Contest feels more grounded than the later episodes, which indulged in more fantastical schtick. Here, with condensation on the windows, the atmosphere is stifling, an inescapable eco-system of hatred.

The high points are Richie childishly play-acting as Lieutenant Sex-Machine trying to rescue an imaginary kidnapped child and the episode's finale in which Eddie goads Richie into taking his own life, simply because the telly is broken and 'it'd be a good bit of entertainment'.

People often dismiss Bottom as just grown men cavorting around in pants, swearing and hitting each other with household appliances, but in these early series the characterisation and dialogue is second-to-none.

At university, before we were ever The Death Hilarious, we had a vague plan to stage Contest as a play. And when the ideas dry up, maybe we'll tour it across provincial arts centres up and down the country before throwing ourselves into the Irish Sea. Watch this space, folks!

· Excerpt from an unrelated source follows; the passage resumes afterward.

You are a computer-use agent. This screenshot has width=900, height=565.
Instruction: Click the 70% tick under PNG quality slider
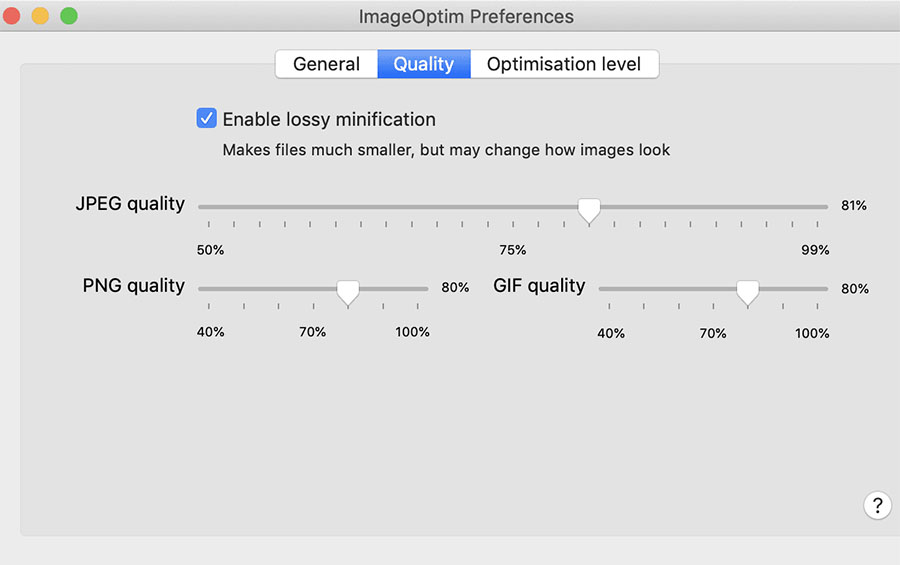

Limmy, brilliantly inventive bleak comedy architect, barely a writing session goes by without us muttering: 'She's turned the waens against us' or 'That was the police… it's about mum: she's had her head kicked in!'

Most comedy aficionados will already know that Limmy is like some sordid trinket you show to others to either cement a friendship or damage it irreparably. We've delighted in shocking vanillas (artistically and sexually bleached persons) with some of Limmy's more obscure webcam work – particularly the brutal murder of Denis Norden on a Glaswegian council estate, 'Eckied Da' or an improvised sketch where a bank robber shoots his own mother and can feel his own mind 'going mental' as a result.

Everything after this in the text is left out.